● **Work request**: After locating the line with "Viewport: 402px width, 301px height.", set down that line and all the lines that follow it, unchanged, to the end of the records; omit the pictures.

● **Material supplied**:
-*-*-
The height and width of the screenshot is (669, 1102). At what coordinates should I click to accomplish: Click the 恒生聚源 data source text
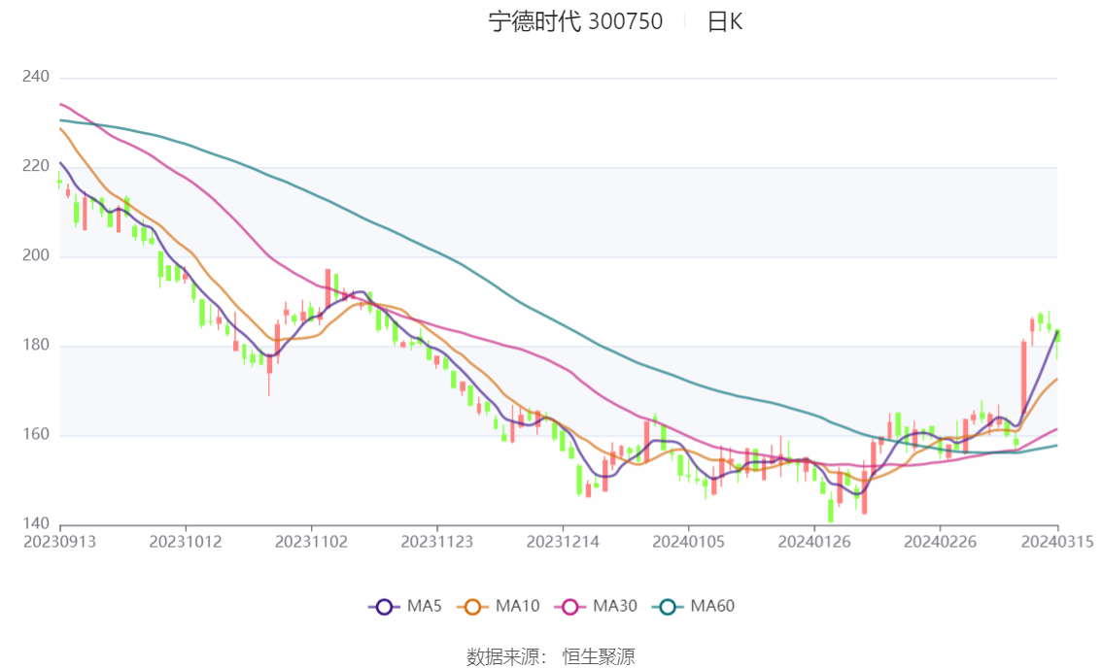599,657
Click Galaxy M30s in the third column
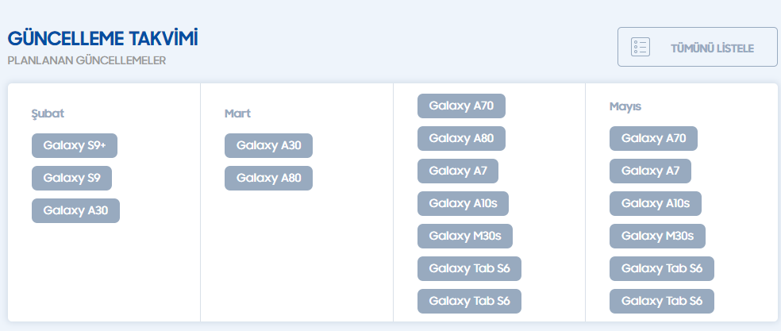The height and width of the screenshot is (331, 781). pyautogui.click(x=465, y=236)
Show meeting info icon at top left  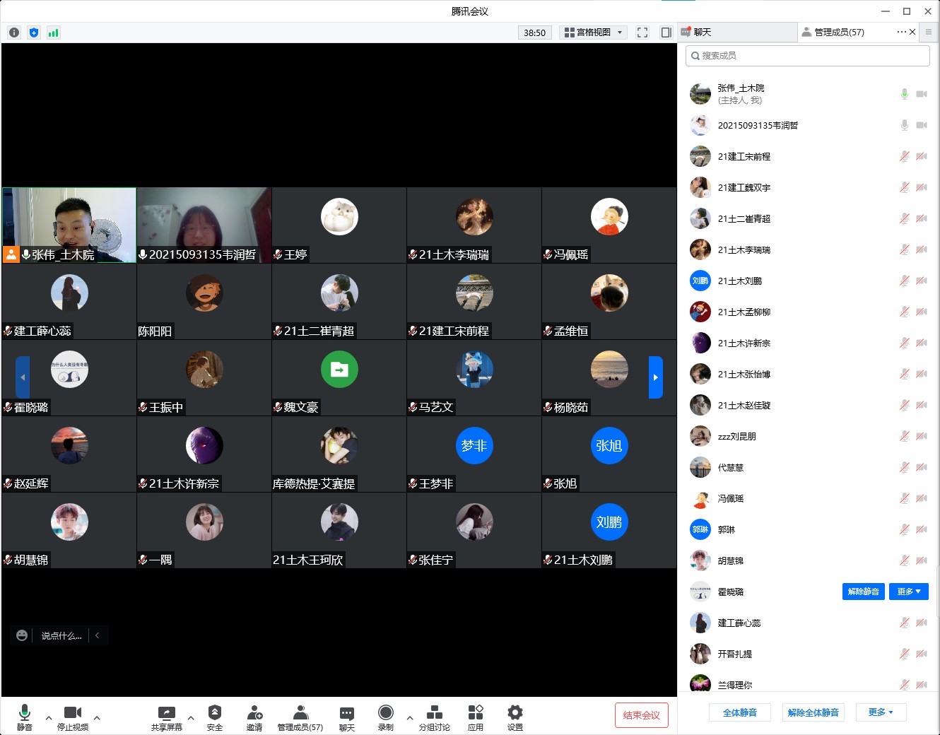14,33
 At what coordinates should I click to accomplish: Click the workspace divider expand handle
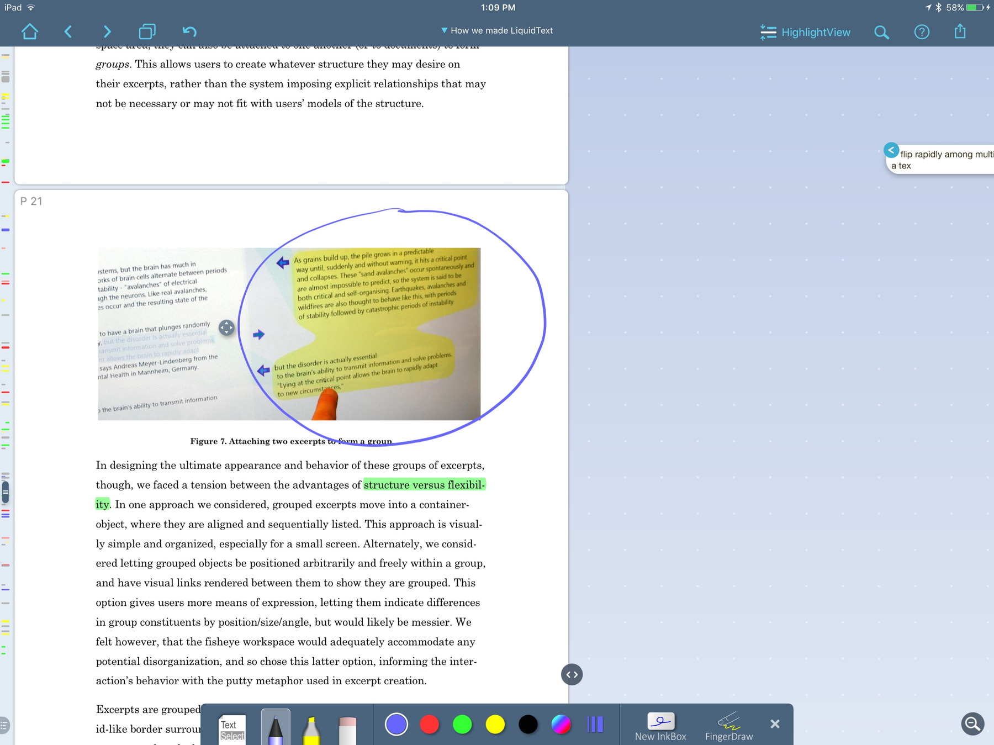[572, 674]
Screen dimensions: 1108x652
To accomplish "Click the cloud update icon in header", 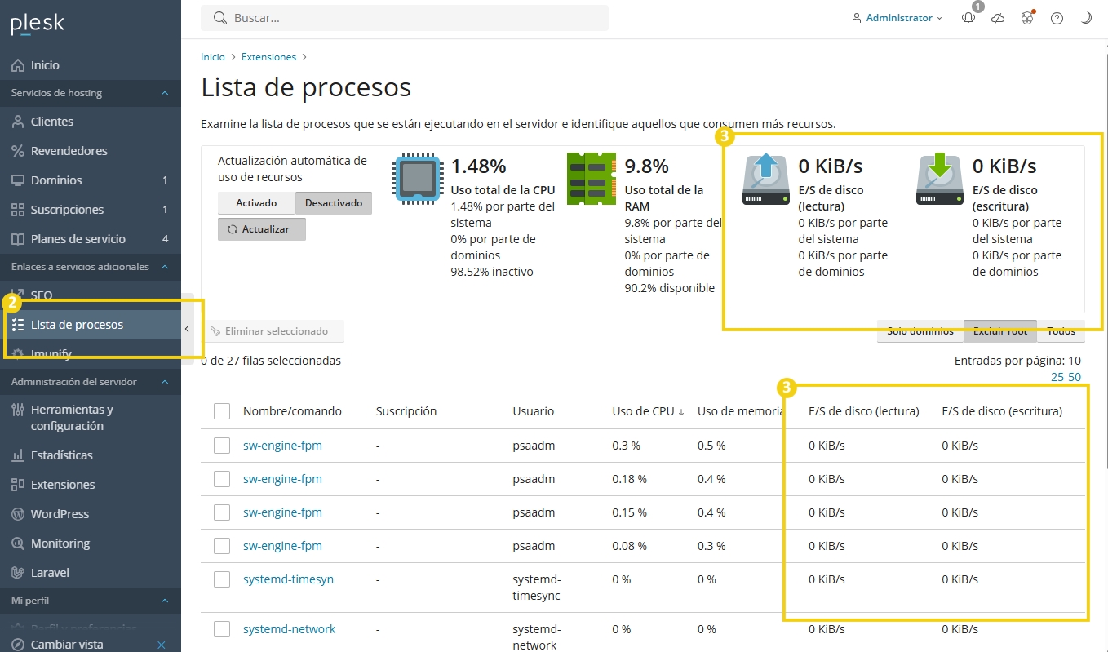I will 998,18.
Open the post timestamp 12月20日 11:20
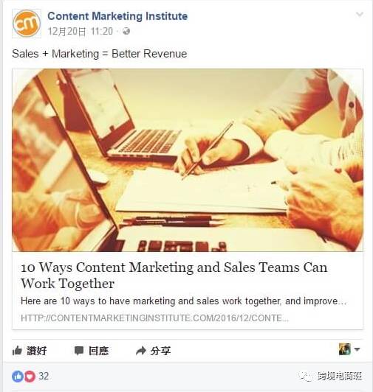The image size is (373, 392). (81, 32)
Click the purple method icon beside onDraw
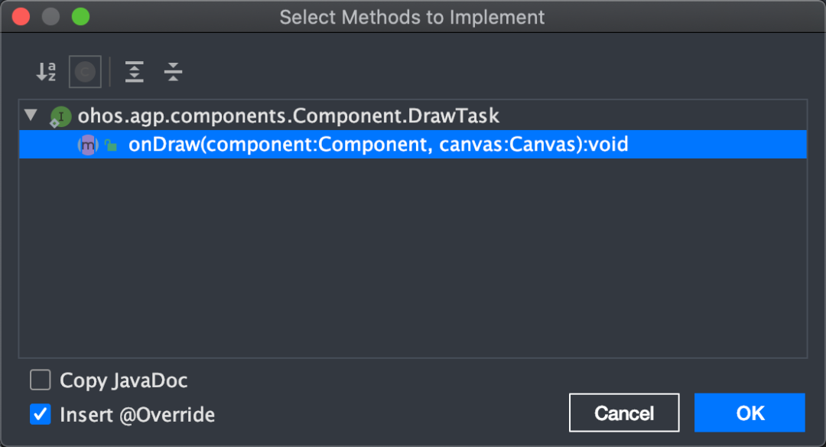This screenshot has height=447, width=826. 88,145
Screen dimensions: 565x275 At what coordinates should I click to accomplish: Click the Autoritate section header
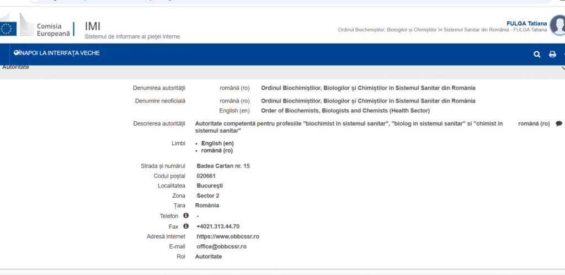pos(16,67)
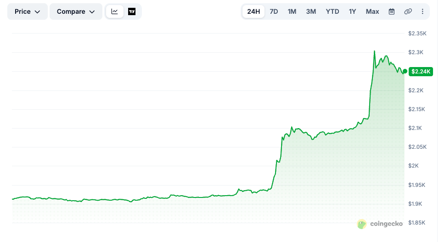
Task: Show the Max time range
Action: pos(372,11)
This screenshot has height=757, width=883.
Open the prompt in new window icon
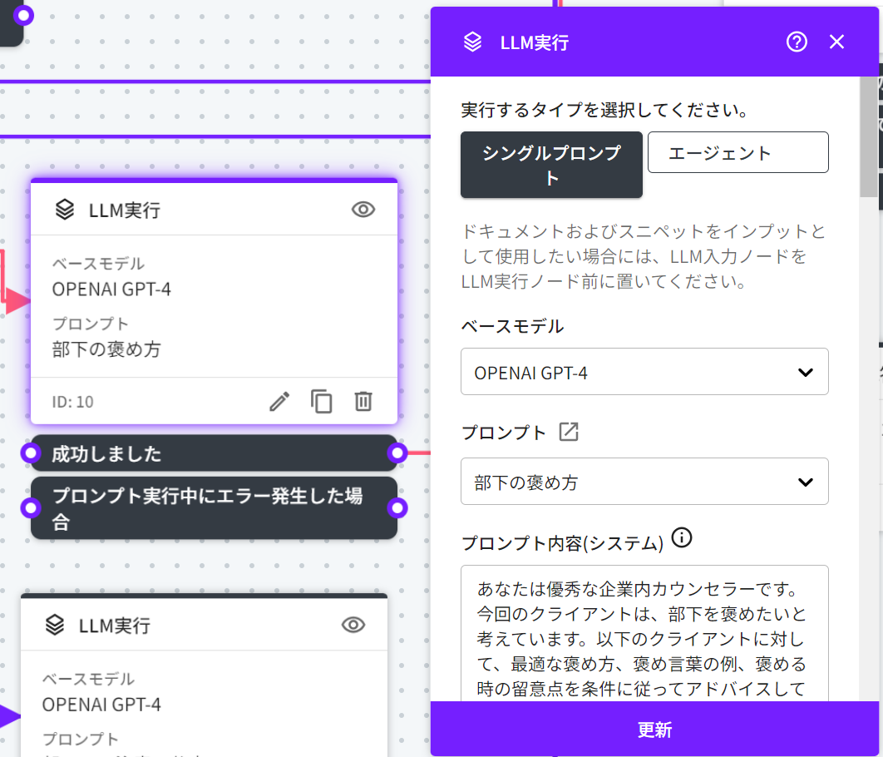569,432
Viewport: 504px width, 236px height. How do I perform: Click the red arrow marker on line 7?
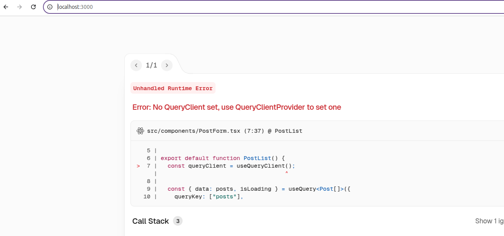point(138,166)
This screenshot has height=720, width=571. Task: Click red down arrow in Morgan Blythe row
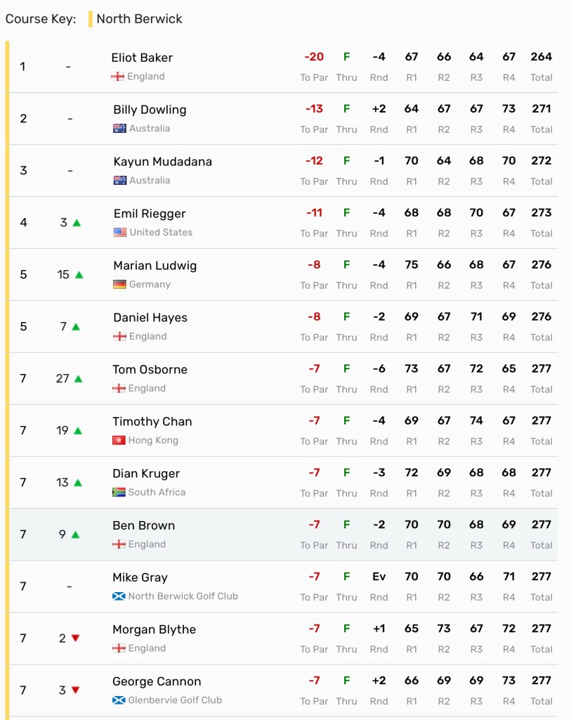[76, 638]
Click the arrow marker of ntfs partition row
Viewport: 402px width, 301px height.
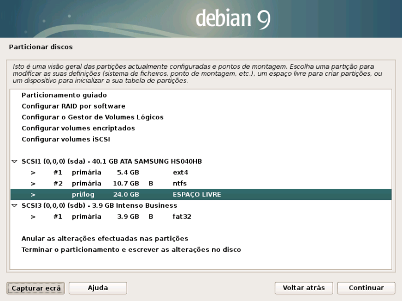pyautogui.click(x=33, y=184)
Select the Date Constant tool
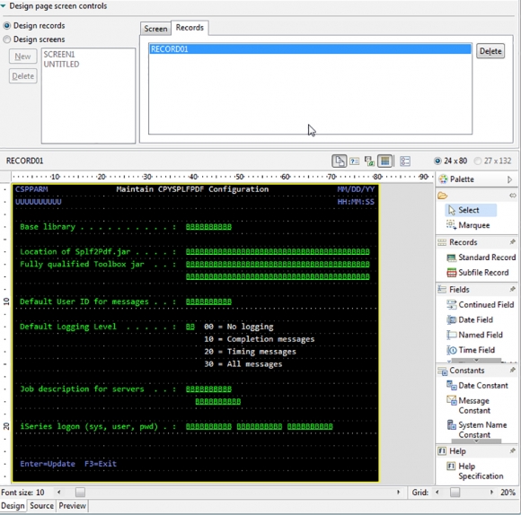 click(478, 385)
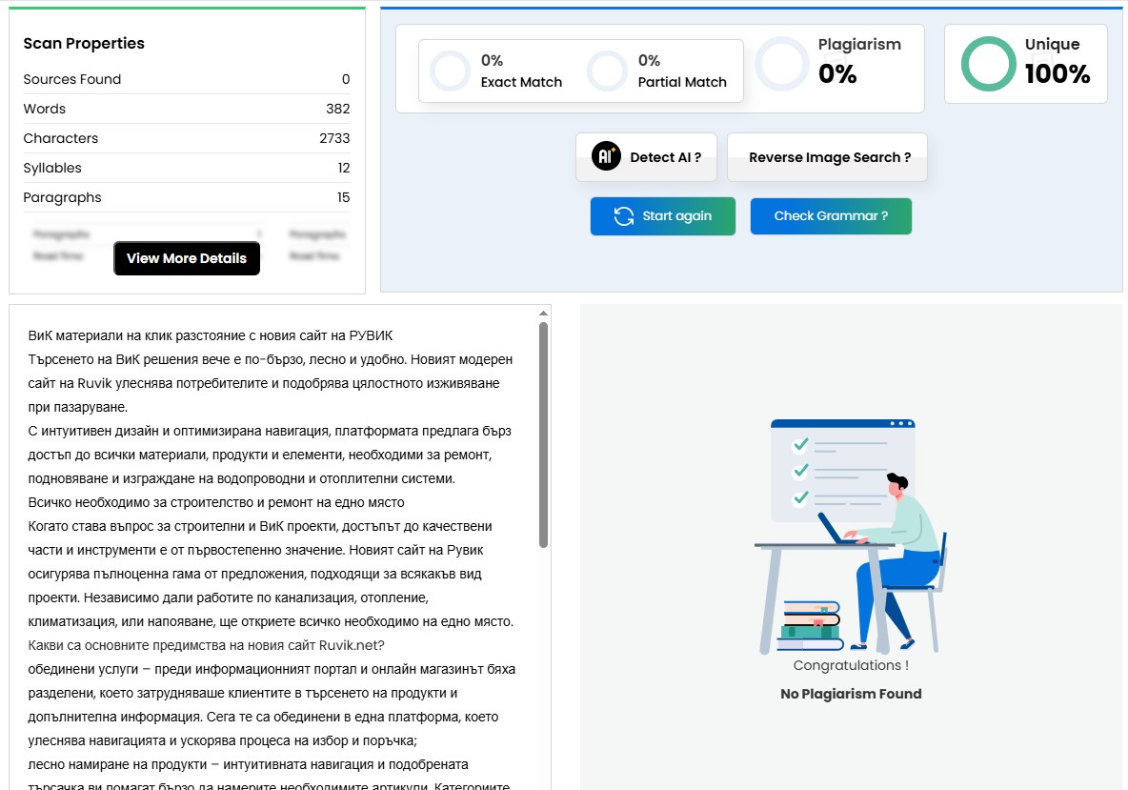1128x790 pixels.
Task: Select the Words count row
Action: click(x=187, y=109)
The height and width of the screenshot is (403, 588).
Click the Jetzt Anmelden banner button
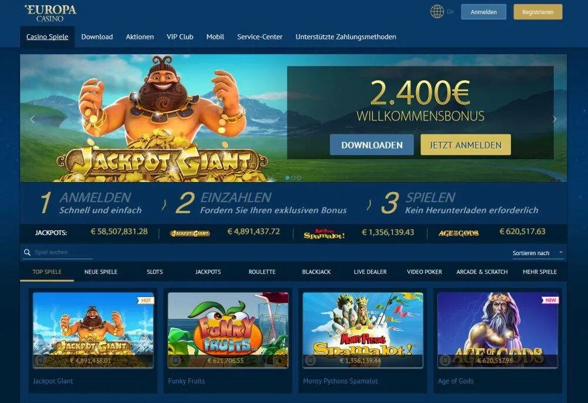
-*-*-
● **Response for this exercise**:
Viewport: 402px width, 301px height.
pyautogui.click(x=33, y=184)
Select the Date Constant tool
 click(478, 385)
1128x790 pixels.
Task: Select the Words count row
Action: click(x=187, y=109)
The height and width of the screenshot is (403, 588).
Click the Jetzt Anmelden banner button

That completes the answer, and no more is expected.